For Honor forgoes dragons for brutal and tactical gameplay.
For Honor is the knights vs. vikings vs. samurai title nobody saw coming. Especially not from Ubisoft Montreal, who unveiled the project in development for PS4, Xbox, and PC without warning at this year’s Electronic Arts Expo. Now, at this year’s PAX Prime, For Honor‘s tactical combat is raising some excited eyebrows.
The full game will feature a single-player campaign and multiplayer modes, but previews so far have only featured Dominion, a zone-control PvP mode. Two teams of up to four players each face off to capture and hold three marked objectives. Maintaining these objectives and killing enemies will accrue points for each team. The team who achieves a certain point threshold first must then kill all members of the enemy team to attain victory. The enemy team can also rally from this choke-hold and continue the match.
Before the fighting, players were able to customize their knight’s gender and armor, each set highly realistic and brimming with detail. Dominion’s map layout turned out to be small yet quite fluid, allowing a range of access points while keeping objectives, players, and AI close enough to ensure the match felt like a living battlefield from any standpoint.
In the midst of the three control zones, a horde of AIs from each side rage in never-ending combat. Players can jump into the fray and slaughter these weaker characters to wrack up points and build up towards Feats, unlockable skills unique to each class. Feats offer a set of abilities outside of melee combat, such as the knight’s rallying battle cry, healing surge, or catapult strike. Only the knight class was playable in this demo, but For Honor‘s full build will also offer unique samurai and viking classes.
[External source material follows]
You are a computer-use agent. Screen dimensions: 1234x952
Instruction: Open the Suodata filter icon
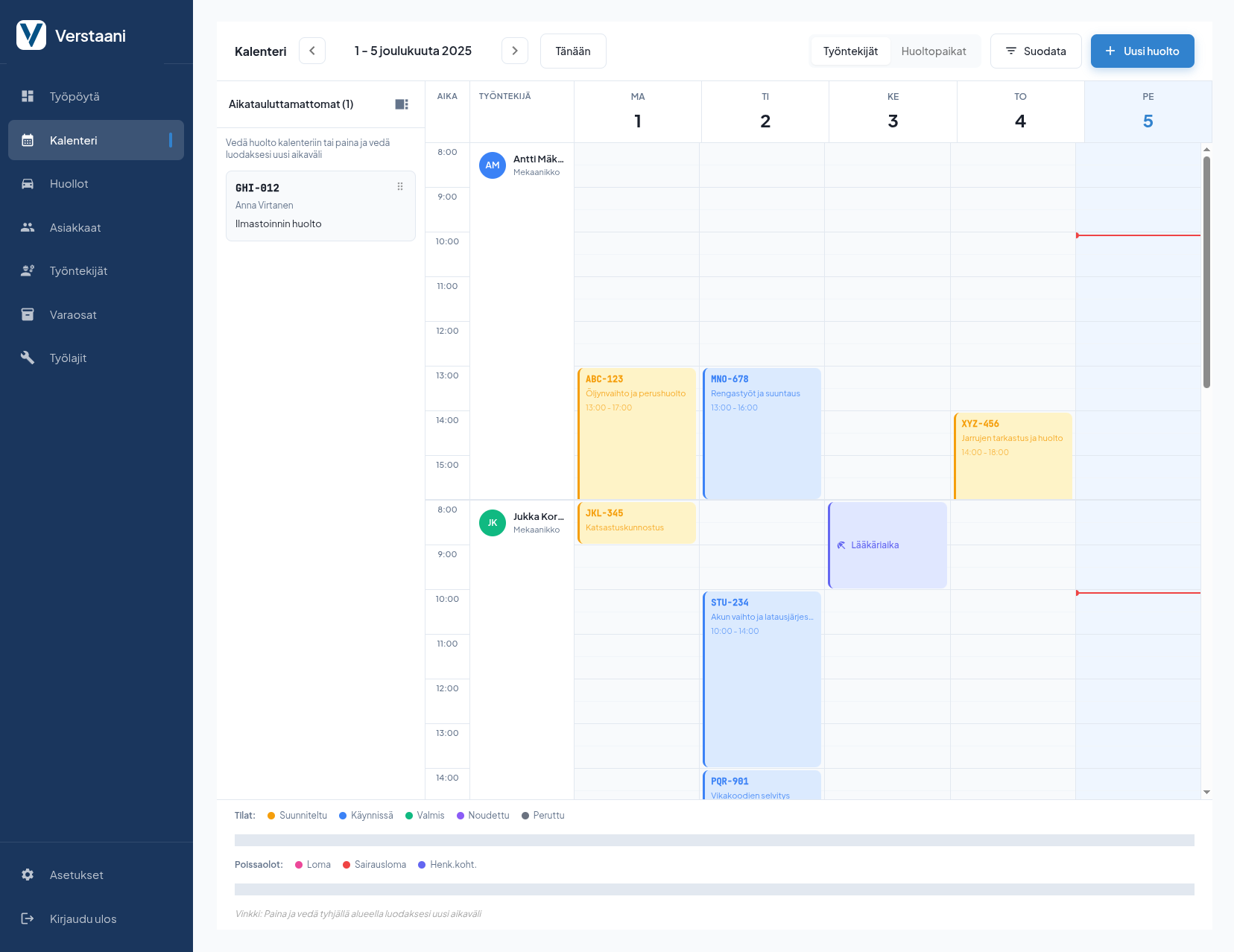(1011, 51)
Between the midfield fray and the capture points, players typically end up brawling amidst merciless AI bloodshed or facing opponents in a smaller ring at the objective. In either location, fighting between players primarily takes the form of a special duel mode called “Art of Battle.” Players initiate these spars by aiming their swords at each other, creating an intimate 1v1 match on the spot.
The Art of Battle is the strongest feature of For Honor by far. Two opponents face off, reading the other’s moves, guarding in the direction of incoming attacks, and launching well-timed strikes on the opponent’s vulnerable points. A champion must quickly and wisely choose to position their weapon right, left, or above when launching attacks or defending. At any point, an outsider can walk in and strike either side of the battle, as friendly fire is at all times possible.
For Honor executes real-time tactical combat phenomenally. Enemy movements are communicative enough to study without resorting to slows or awkward tells. At the same time, it’s easy to lose track of your enemy’s movements and get violently cleaved before you have a chance to lift your blade. Lose focus in these intense duels, and you’ll fall to a devastating chain of blows, and sometimes, if the player enters the proper commands, one of many theatrical executions. One of these finishers involved my knight grabbing the blade of her sword and stabbing the hilt into the enemy’s neck. So, you know… pay attention.
For Honor already had our attention thanks to its stunning graphical detail and vivid historical theme, but the game actually displays an addictive combat system that requires focus while remaining fast and ferociously lifelike. Foregoing fantasy in favor of antiquity does For Honor a favor, allowing the game to thrive on the very intensity and danger that followed history’s greatest warriors.